De andere fietsdagen waren overigens heel aangenaam, met rustige, goede wegen waar we onze kilometers gemakkelijk en snel maakten.
Nog steeds worden we onderweg van alle kanten gegroet en aangemoedigd, vanuit huisjes, winkeltjes en velden wordt geroepen en gezwaaid, er hangen zwaaiende mensen uit de bussen die ons passeren, vanuit driewielers worden aanmoedigingen geschreeuwd en soms gaat het verkeer een tijdje naast ons rijden om alles eens goed te kunnen bekijken of even met ons te praten. Wij zijn in ieder geval honderden keren per dag aan het zwaaien en groeten, wat een leuk en bijzonder gevoel geeft.
Tot nu toe hebben we ook nog geen andere toeristen op de fiets gezien, al vragen mensen bij het zien van onze fietsen wel regelmatig of we uit Nederland komen.
Behalve de mooie lanschappen en tempels die we tijdens het fietsen zien, hebben we op onze 'rustdagen' nog een aantal andere dingen gedaan:
In Ella, wat net als Nuwara Eliya in de heuvels van centraal Sri Lanka ligt, wandelden we door de theeplantages naar Little Adam's Peak. We bereikten de top net voor de wolken (die in dit seizoen elke dag halverwege de ochtend komen binnendrijven). Helaas kwam tegelijk met de wolken een gigantische zwerm wespen aan op de top, waardoor we hals over kop naar beneden moesten vluchten.
Tissamaharama wordt vaak gebruikt als uitvalsbasis voor een safari in Yala National Park. Wij zagen hier vanaf omdat het én behoorlijk duur is én het slechtste seizoen om veel te zien én omdat we al wel (veel) vaker olifanten, apen, pauwen en mangoesten hebben gezien. Wel fietsten we naar een vogelreservaat en namen we een bus naar Kataragama, een belangrijk pelgrimsoord voor zowel boeddhisten, hindoeïsten als moslims. We zagen onder andere hoe brandende kokosnoten werden geofferd door ze kapot te gooien op een steen voor een tempel, waarna de restanten door de wachtende apen onmiddellijk buit werden gemaakt.

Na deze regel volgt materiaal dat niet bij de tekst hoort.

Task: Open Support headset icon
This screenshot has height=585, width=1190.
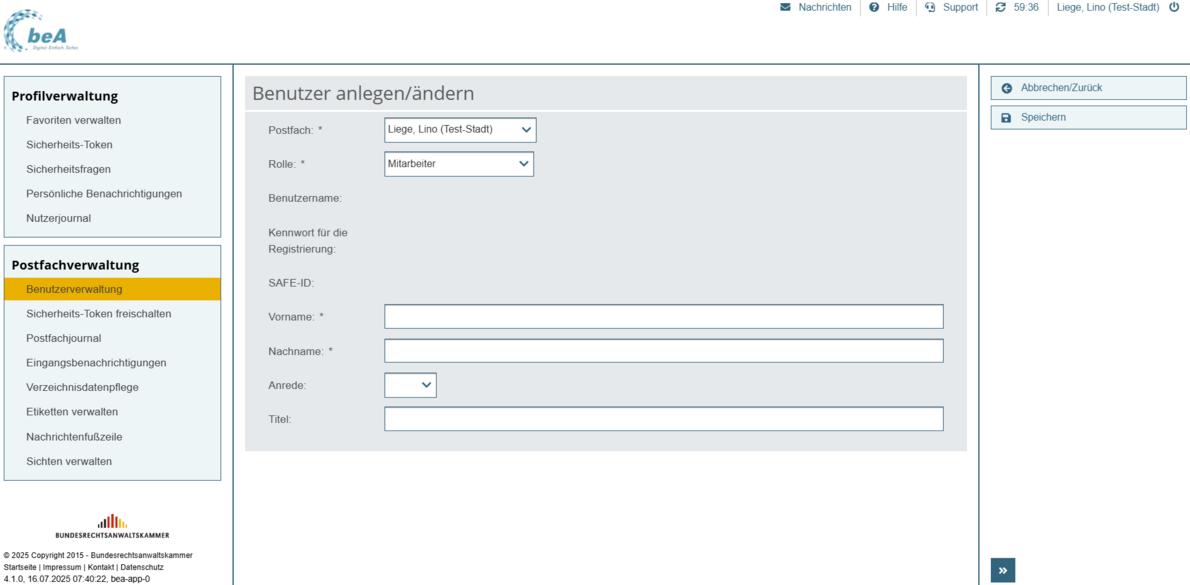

Gisteren zijn we aangekomen in Tangalla, aan Sri Lanka's zuidkust, voor het eerst sinds ons vertrek uit Negombo weer aan zee. Na drie weken fietsen vonden we dat we wel iets verdiend hadden en daarom zitten we nu op een supermooie plek, in een houten huisje onder de palmen op een verlaten strand. Weliswaar gaat het ruim boven ons Sri Lankaanse budget, maar alles is relatief: in Europa betaal je hetzelfde voor een niet eens erg bijzondere campingplek.

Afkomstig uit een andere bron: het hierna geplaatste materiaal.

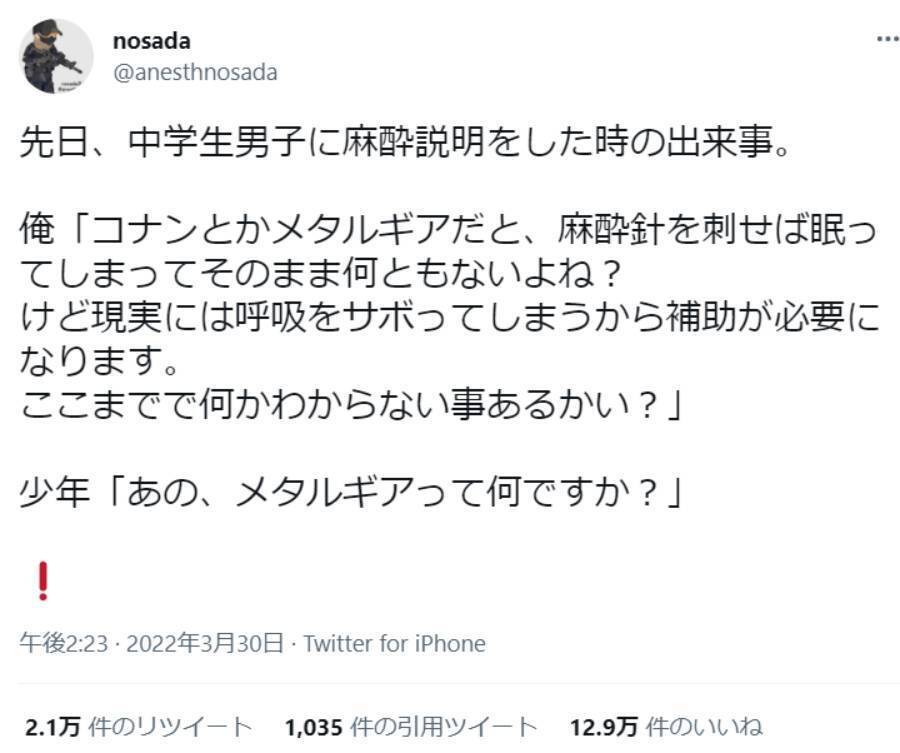Visit the @anesthnosada handle
This screenshot has height=753, width=900.
197,72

We blijven hier een paar dagen genieten, wat vooral betekent lezen voor ons hutje met uitzicht op palmen, zee en strand, want zwemmen en snorkelen zit er in dit seizoen door de sterke stromingen niet in. Daarna willen we verder fietsen langs de zuidkust richting Galle.
11 oktober 2010
We hebben het heerlijk gehad in Tangalla: kilometers prachtig strand helemaal voor onszelf, eindelijk begonnen aan de boeken die we al drie weken ongelezen meesleepten, voor de verandering een restaurant waar je iets van een menukaart kunt bestellen (kokospannenkoeken... mmm!), vanaf ons zitje kijken naar de krabben, varanen en vuurvliegjes om ons heen. We besloten om nog maar een dagje extra van dit alles te genieten.
En daarna was het ook leuk om weer een dag te fietsen. Nog ruim 80 kilometer naar onze uiteindelijke eindbestemming: Unawatuna. We fietsten regelmatig vlak langs de kust en zochten naar de paalvissers waar Sri Lanka bekend om staat. We zagen vooral veel lege palen, maar uiteindelijk toch nog één visser. En ook nu was het heerlijk fietsweer.

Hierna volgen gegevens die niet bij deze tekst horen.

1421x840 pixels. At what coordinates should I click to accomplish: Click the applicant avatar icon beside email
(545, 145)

In Unawatuna vonden we weer een kamer met uitzicht op strand, palmen en zee, maar wel in een veel toeristischer situatie. Hier brachten we onze laatste paar dagen in Sri Lanka door, met:
Een dagje naar Galle, zo'n 5 kilometer verderop. Hier is een oud-Nederlands fort uit de VOC-tijd. We liepen door de straatjes die enigszins aan een Nederlands vestingstadje deden denken, lazen de Nederlandse opschriften op de grafstenen in de Nederlands Hervormde kerk, fotografeerden de tuktuks onder de oude stadspoort met VOC-logo.
Ook gingen we een dag naar Sri Lanka's hoofdstad Colombo, met de trein. Voor zo'n anderhalve euro per persoon zaten we 3 uur in de trein en dan ook nog in de duurste klasse. Colombo is een drukke stad met ongeveer 2 miljoen inwoners. We bekeken wat winkels, liepen langs enkele bezienswaardigheden, maar het hoogtepunt was voor ons wel de eerste kop koffie sinds 4 weken, bij een westerse koffieketen, heerlijk na al die koppen Ceylon-thee!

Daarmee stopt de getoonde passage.